Pues sí. Ha ocurrido. La prensa española se hacía eco la semana pasada de la renuncia por parte del Valencia Basket Club de un patrocinador dispuesto a invertir cerca de 1 millón de euros para, a cambio, imprimir en su camiseta un mensaje contra la crisis económica; una máxima que el también valenciano Juan Roig, mayor accionista del equipo, siempre ha aplicado en Mercadona:

"Cultura del Esfuerzo”


Según ElMundo.es, la entidad ha reconocido su decisión de renunciar voluntariamente a la figura del patrocinador para reforzar la "responsabilidad social que le corresponde como entidad deportiva", comprometiéndose a transmitir a la sociedad la importancia de asumir que "para conseguir cualquier meta es necesario realizar acciones que representen trabajo, porque sin esfuerzo, valor fundamental en el deporte, no hay resultados".
De este modo, esta temporada en la camiseta de los jugadores del Valencia Basket Club lucirá la imagen de un niño estirándose para encestar y las palabras “Cultura del esfuerzo”, en lugar del nombre o marca de un patrocinador. Como señalaba Francisco Martínez Raga, vicepresidente del Club, motivados por lanzar un mensaje de “responsabilidad”:


“sin esfuerzo no hay éxito"

Admirable, ¿no? Como admirable es de hecho la trayectoria que Mercadona ha mostrado desde su nacimiento, siguiendo precisamente esta máxima, y que hace que hoy se hable de Juan Roig, presidente y dueño de esta cadena de supermercados, como un ejemplo de gestión empresarial, de toma de decisiones que llevan a logros “extra-ordinarios”: haciendo gala de su independencia del poder político, ha sido capaz de aumentar su plantilla a 63.500 empleados (1.500 más) en el peor año de paro de España, ¡y con un 100% de contratos fijos!; esto, además de haber aumentado sus ventas, colocándose a la cabeza de la distribución en España por delante de grupo El Corte Inglés, de haber pagado cientos de millones de impuestos y repartido otros tantos entre sus trabajadores por haber alcanzado objetivos. Y podríamos seguir…

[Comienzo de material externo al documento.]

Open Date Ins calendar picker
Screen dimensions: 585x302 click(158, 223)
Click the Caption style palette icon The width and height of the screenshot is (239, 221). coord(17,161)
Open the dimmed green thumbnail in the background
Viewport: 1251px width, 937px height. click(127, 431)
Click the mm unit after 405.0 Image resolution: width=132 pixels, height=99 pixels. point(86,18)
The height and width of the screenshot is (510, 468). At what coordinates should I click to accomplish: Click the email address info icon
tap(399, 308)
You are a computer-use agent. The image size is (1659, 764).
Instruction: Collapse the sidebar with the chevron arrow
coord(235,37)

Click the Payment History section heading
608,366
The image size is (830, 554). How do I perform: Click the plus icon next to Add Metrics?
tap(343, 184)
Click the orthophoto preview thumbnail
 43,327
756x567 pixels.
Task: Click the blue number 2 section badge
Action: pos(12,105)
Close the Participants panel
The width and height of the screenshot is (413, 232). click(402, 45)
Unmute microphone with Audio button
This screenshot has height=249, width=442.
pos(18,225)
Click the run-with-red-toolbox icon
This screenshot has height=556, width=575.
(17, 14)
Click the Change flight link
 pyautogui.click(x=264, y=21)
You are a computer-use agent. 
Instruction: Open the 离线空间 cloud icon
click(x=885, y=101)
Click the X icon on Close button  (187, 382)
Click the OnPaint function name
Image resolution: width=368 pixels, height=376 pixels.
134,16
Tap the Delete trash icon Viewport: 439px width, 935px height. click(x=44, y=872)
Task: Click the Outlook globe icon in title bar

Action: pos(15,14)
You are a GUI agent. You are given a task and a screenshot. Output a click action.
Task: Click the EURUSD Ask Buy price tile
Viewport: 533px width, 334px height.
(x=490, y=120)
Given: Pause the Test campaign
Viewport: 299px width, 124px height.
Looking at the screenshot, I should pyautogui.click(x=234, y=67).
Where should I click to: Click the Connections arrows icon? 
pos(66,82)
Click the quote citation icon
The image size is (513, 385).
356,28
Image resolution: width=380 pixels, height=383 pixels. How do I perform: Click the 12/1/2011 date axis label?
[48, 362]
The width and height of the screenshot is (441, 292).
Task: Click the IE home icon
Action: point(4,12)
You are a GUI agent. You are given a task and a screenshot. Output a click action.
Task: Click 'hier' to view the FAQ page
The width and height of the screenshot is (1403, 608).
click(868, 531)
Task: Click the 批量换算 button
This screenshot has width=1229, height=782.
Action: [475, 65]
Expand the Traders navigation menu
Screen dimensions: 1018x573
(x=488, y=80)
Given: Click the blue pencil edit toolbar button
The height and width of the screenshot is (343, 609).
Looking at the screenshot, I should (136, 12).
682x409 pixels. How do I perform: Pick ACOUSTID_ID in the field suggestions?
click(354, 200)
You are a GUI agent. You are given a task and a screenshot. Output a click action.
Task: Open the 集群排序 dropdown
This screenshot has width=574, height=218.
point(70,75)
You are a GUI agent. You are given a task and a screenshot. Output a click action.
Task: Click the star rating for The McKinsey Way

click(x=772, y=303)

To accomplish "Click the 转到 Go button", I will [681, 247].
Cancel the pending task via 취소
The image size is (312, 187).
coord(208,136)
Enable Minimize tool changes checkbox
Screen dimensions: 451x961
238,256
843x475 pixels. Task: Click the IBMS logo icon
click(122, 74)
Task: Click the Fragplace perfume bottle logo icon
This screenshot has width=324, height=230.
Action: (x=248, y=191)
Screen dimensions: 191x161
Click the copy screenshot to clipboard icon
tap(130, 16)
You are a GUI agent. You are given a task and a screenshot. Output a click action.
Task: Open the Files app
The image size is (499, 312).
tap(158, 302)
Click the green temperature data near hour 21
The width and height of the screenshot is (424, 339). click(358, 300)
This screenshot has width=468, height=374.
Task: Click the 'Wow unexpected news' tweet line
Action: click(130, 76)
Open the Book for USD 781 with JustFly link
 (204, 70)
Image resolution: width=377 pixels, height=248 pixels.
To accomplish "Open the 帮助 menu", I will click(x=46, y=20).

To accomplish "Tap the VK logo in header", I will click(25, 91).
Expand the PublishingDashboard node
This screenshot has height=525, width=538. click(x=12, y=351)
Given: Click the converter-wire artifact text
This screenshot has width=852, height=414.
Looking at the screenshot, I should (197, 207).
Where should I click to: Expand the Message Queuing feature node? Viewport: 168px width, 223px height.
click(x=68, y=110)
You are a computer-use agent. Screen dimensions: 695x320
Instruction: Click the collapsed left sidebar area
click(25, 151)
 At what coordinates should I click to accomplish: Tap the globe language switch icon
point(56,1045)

Nosotras también creemos en la responsabilidad personal, es decir, en la habilidad de cada uno, en particular,  para responder ante lo que ocurre; en que la única libertad que tenemos es la de elegir cómo actuar. Creemos que el esfuerzo por dar lo mejor, por lograr el máximo, lleva a resultados extra-ordinarios (referencia inevitable aquí a Nadal); en la adaptación continua (si no te adaptas y generas nuevas respuestas, difícilmente sobrevivirás). Defendemos que el éxito requiere de un pensamiento ganador, y de un trabajo diario. Y confiamos en las personas, en su potencial, porque lo vemos a diario en nuestro entorno: en el aprendizaje de nuestros alumnos, en el crecer de nuestros hijos, en la evolución de los coachees…
Lo que llama la atención es ver estas “creencias”, estas convicciones, estos valores, puestos en práctica en una empresa. Son ya varios los reconocimientos que se han hecho a Mercadona y a su presidente, como el Premio Príncipe de Asturias a la Excelencia Empresarial, o el Premio Sorolla a la Innovación. En marzo de este año, Juan Roig afirmaba: “vamos a seguir fomentando entre nuestros trabajadores el liderazgo en la toma de decisiones, ya que es la única forma de mejorar constantemente en nuestro trabajo diario y de conseguir ser una empresa de alto rendimiento".
¿Tendrán que ver estas “creencias” en el éxito de Mercadona?